• Task prompt:
From the entries that follow, copy every line with the word "will".

*** Provided entries ***

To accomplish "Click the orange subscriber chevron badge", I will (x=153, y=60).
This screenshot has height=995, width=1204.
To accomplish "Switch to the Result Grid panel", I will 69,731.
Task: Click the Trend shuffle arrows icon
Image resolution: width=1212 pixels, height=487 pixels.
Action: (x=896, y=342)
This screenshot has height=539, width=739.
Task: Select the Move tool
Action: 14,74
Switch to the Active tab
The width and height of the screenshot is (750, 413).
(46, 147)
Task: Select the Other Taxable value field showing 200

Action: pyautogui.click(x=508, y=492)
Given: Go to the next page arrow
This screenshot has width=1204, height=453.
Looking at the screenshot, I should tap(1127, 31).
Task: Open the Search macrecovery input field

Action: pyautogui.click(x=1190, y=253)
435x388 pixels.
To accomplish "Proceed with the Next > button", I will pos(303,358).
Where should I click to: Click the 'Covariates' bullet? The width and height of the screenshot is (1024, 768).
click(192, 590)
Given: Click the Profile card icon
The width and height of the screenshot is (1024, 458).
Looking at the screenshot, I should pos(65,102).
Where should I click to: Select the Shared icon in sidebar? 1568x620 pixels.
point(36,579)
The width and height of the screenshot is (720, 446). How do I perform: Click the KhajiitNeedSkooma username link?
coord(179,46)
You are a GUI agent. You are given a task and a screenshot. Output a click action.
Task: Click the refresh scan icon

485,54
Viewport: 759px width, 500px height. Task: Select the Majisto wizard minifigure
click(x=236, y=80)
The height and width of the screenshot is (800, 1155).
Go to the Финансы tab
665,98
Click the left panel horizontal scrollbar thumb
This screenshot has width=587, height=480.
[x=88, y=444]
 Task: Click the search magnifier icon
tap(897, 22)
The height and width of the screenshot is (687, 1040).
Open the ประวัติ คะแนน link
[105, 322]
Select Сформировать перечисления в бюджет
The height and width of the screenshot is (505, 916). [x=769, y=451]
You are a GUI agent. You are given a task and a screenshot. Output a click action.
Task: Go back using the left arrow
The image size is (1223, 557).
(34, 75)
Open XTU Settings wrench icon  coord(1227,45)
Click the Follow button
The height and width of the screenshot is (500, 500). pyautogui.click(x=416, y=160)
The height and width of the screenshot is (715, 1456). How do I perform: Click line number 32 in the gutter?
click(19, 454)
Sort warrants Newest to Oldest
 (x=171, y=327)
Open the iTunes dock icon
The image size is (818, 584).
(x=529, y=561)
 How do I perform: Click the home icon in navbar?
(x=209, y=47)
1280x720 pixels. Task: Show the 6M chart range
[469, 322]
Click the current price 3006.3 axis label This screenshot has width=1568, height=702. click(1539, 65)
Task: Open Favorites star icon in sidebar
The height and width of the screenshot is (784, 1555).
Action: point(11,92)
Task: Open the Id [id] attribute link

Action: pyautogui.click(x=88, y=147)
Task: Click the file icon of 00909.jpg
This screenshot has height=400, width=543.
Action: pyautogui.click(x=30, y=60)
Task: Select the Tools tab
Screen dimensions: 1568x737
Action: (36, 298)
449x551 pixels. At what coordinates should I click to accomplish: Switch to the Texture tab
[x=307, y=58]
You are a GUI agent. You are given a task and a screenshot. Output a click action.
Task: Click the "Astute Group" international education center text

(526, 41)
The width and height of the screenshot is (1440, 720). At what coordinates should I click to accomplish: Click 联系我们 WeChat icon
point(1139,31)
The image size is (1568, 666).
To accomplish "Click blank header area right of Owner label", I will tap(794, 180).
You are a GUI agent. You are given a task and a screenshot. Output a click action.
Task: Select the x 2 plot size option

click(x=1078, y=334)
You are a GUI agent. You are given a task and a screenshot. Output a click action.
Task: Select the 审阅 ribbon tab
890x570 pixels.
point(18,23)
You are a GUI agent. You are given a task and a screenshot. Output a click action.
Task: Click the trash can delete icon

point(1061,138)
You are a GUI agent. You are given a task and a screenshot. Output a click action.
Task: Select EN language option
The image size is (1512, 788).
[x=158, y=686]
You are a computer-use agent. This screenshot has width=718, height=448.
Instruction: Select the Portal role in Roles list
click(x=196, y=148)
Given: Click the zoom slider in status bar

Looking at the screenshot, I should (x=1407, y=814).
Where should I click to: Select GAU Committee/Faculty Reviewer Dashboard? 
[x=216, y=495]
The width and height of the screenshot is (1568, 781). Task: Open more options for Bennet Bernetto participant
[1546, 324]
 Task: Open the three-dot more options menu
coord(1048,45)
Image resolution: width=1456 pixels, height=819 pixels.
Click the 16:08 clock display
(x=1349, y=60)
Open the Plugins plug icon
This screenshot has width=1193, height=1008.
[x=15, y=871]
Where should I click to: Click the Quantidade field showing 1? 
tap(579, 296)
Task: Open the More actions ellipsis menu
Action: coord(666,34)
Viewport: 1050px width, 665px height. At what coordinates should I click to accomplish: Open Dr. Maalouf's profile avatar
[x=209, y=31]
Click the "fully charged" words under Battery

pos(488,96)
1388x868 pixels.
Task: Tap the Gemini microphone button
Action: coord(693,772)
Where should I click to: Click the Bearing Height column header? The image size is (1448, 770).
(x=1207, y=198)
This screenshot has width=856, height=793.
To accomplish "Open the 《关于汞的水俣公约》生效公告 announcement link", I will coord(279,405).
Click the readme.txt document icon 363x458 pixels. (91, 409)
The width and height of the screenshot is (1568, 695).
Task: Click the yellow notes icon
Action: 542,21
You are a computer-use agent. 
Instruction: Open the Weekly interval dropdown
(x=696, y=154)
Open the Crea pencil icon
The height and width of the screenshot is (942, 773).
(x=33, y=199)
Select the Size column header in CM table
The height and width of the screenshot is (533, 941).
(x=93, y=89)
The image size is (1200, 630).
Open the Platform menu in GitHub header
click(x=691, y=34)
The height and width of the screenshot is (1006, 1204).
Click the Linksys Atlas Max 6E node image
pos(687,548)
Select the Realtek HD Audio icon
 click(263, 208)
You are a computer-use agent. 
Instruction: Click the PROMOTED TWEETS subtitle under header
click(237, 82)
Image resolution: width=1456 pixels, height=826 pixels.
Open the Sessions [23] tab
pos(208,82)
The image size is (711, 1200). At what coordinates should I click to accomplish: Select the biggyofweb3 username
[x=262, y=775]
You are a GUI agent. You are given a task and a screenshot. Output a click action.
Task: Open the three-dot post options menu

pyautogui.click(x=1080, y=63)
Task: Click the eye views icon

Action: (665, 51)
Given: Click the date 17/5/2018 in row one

*** End of Provided entries ***

• Task answer:
To accomplish "Click the orange subscriber chevron badge", I will (x=153, y=60).
To accomplish "Switch to the Result Grid panel", I will 69,731.
To accomplish "Proceed with the Next > button", I will pos(303,358).
To accomplish "Click blank header area right of Owner label", I will tap(794, 180).
To accomplish "Open the 《关于汞的水俣公约》生效公告 announcement link", I will coord(279,405).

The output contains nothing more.